As of November 3, 2014: Please see Leabra 8.0 Update for important information about updating to the 8.0 version of emergent (still soon to be released as of 1/2016). See emergent7 for continuing support for version 7.0. The documentation below describes the 8.0 version.


The basic activation dynamics of Leabra are based on standard electrophysiological principles of real neurons, and in discrete spiking mode we implement exactly the AdEx (adapting exponential) model of Gerstner and colleagues (Scholarpedia article on AdEx). The rate code mode (which runs faster and allows for smaller networks) provides a very close approximation to the AdEx model behavior, in terms of a graded activation signal matching the actual instantaneous rate of spiking across a population of AdEx neurons. We generally conceive of a single rate-code neuron as representing a microcolumn of roughly 100 spiking pyramidal neurons in the neocortex. There are also short-term plasticity dynamics that produce synaptic depression and potentiation, as described in Hennig (2013).
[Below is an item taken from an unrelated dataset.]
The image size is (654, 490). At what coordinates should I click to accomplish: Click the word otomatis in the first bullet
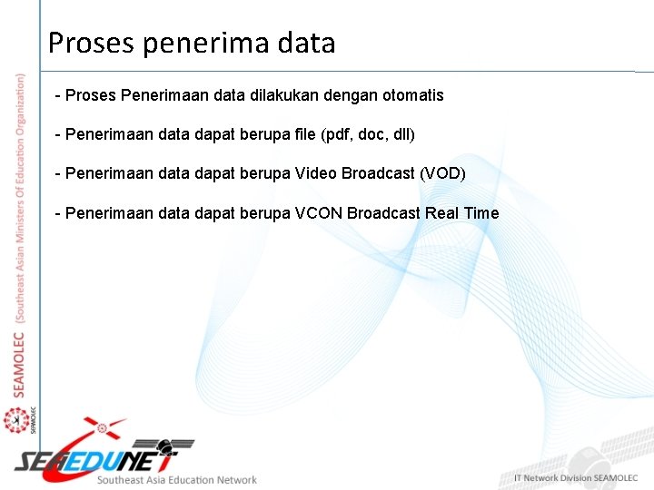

The excitatory synaptic input conductances (i.e., net input) is computed as an average, not a sum, over connections, based on normalized, sigmoidaly transformed weight values, which are subject to scaling on a connection-group level to alter relative contributions. Automatic scaling is performed to compensate for differences in expected activity level in the different projections. See Leabra Netin Scaling for details.

Inhibition is computed using a feed-forward (FF) and feed-back (FB) inhibition function (FFFB) that closely approximates the behavior of inhibitory interneurons in the neocortex. FF is based on a multiplicative factor applied to the average net input coming into a layer, and FB is based on a multiplicative factor applied to the average activation within the layer. These simple linear functions do an excellent job of controlling the overall activation levels in bidirectionally connected networks, producing behavior very similar to the more abstract computational implementation of kWTA dynamics implemented in previous versions.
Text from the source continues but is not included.